### Material for this exercise
▼

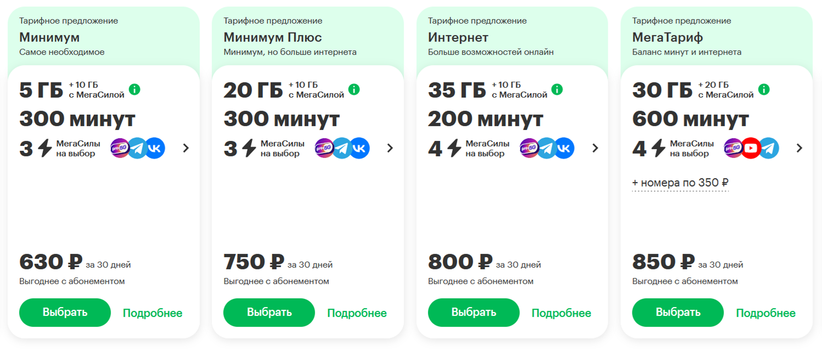Click YouTube icon in МегаТариф card
This screenshot has height=357, width=822.
coord(751,148)
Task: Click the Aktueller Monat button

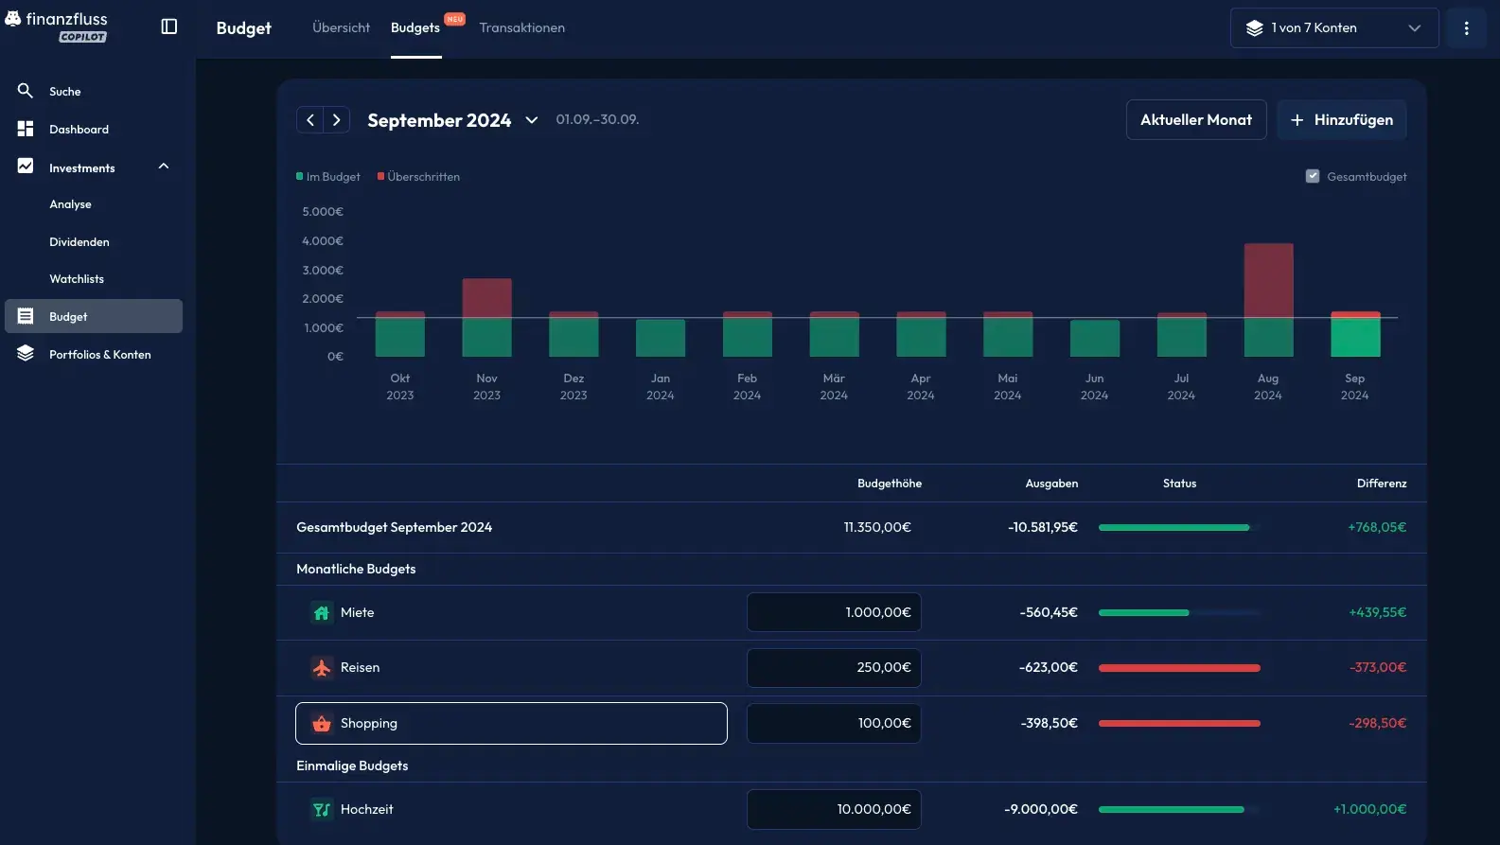Action: click(1195, 120)
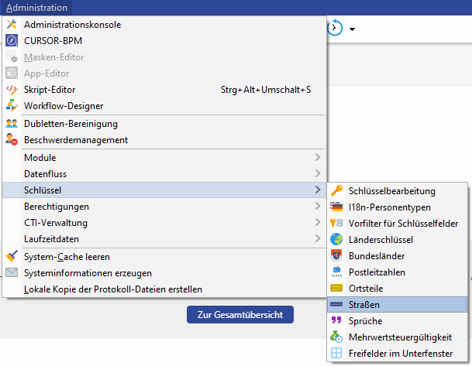The height and width of the screenshot is (366, 472).
Task: Launch CURSOR-BPM via its icon
Action: click(12, 41)
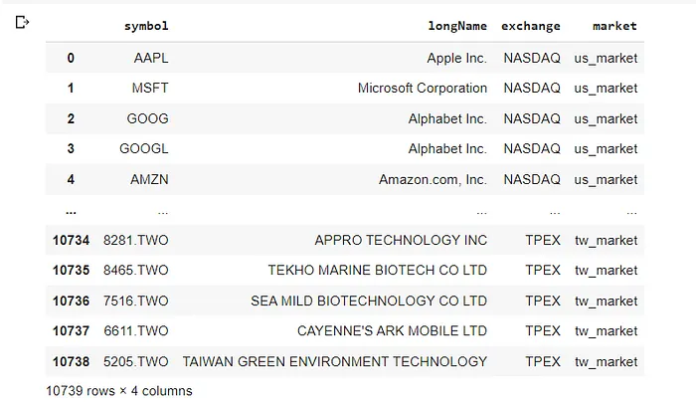This screenshot has width=696, height=406.
Task: Click the exchange column header
Action: (531, 26)
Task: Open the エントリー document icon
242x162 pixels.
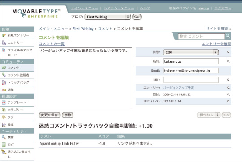Action: [4, 43]
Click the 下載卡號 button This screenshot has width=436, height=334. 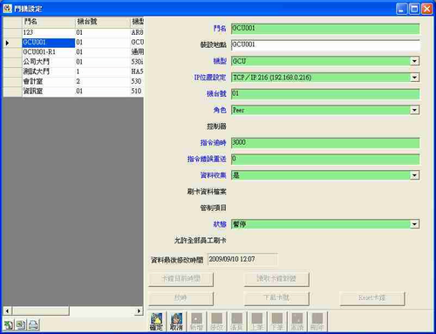pos(276,297)
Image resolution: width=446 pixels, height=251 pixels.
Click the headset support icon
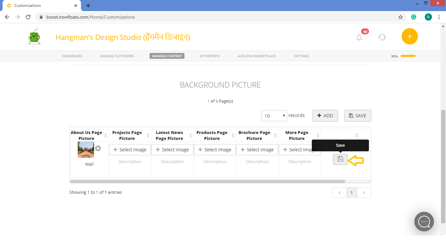(382, 37)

▲

### Required work
From the line that holds "Image resolution: width=446" to the last line of the data, return those lines exactly and nothing else; both ends count, and pictures stay out.

### Answer to this problem
Image resolution: width=446 pixels, height=251 pixels.
Click the headset support icon
(382, 37)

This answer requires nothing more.